What did they sing in this heavenly worship? They sang a new song. They didn’t sing a psalm.
Christ is being sung about, specifically. He is being most particularly named and worshipped: ‘Thou art worthy to take the book and to open the seals thereof.’ Look at these doctrines, explicitly set out, which are not set out in this way in any of the psalms. It is in the past tense. They sing, ‘Thou wast slain.’ Where do you find that in a psalm? And yet we are to sing, ‘Thou wast slain’ – words to that effect – ‘and hast [past tense] redeemed us.’ We are to sing in the past tense, looking back on it. ‘And hast redeemed us to God by thy blood out of every kindred, tongue, people and nation.’ It is about the salvation of the Gentiles: we are to sing about the salvation of all nations – people from all nations – by the blood of Christ shed on Calvary. ‘And has made us unto our God kings and priests’ – we are to sing about the priesthood of all believers, this wonderful condition of being a believer: kings and priests. ‘And we shall reign on the earth’, now and in the glorified earth in the future. These are things we are to sing about.

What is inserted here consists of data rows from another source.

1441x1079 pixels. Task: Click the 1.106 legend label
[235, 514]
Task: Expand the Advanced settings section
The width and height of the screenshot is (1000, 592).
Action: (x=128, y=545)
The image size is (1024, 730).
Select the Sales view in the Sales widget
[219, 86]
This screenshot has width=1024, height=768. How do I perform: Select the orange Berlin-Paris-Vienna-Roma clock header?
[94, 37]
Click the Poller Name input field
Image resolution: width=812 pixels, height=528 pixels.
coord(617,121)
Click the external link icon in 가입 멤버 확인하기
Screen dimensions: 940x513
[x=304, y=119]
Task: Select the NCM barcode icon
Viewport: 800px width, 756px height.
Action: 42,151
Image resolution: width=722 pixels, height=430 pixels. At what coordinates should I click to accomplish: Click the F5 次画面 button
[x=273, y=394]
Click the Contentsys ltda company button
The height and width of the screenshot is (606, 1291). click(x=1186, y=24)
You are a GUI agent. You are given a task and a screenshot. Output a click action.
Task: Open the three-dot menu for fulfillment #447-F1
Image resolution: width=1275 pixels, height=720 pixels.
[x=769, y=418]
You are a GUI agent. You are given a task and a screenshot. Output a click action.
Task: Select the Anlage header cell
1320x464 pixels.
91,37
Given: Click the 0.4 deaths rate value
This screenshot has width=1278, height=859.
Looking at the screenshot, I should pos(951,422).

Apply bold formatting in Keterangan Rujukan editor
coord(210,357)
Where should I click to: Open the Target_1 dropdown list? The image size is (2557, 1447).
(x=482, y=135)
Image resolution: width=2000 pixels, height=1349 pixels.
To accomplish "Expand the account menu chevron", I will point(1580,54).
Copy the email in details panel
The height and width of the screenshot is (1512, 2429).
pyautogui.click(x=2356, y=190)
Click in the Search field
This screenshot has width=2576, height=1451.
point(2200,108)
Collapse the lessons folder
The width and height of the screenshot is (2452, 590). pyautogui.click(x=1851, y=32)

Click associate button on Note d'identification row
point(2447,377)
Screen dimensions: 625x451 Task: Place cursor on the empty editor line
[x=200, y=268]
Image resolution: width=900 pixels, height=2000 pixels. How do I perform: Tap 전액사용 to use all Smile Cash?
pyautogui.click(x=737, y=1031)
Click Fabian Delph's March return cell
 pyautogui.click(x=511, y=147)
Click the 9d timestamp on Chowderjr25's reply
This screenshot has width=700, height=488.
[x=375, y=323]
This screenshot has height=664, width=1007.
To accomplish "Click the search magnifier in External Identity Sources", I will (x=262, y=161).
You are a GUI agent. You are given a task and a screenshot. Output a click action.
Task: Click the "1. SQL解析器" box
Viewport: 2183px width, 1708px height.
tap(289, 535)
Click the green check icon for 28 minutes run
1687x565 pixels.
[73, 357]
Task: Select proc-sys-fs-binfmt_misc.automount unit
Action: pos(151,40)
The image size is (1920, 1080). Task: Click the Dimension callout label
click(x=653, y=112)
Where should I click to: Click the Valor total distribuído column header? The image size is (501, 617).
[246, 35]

No wonder the apostle Paul in both Ephesians and Colossians urges us to sing in our hearts. We are a Christian church. He specifically says, we are to ‘[Give] thanks always for all things unto God and the Father in the name of our Lord Jesus Christ (Ephesians 5:20). Therefore although so many of them are very godly people, we don’t agree with the exclusive psalm singers on this point. We must sing about Christ and the doctrines of Christ and redemption; we are to sing looking back on what Christ has accomplished, as it is described in the New Testament. That is what Isaac Watts said in his famous preface to his hymnbook, ‘Psalms and Hymns and Spiritual Songs, for the children of the little flock marching to Zion’. What a title! Titles used to occupy the whole page in the old days. He introduces his hymnbook by saying precisely this: we must sing in the light of the great burst of revelation, which is New Testament gospel light.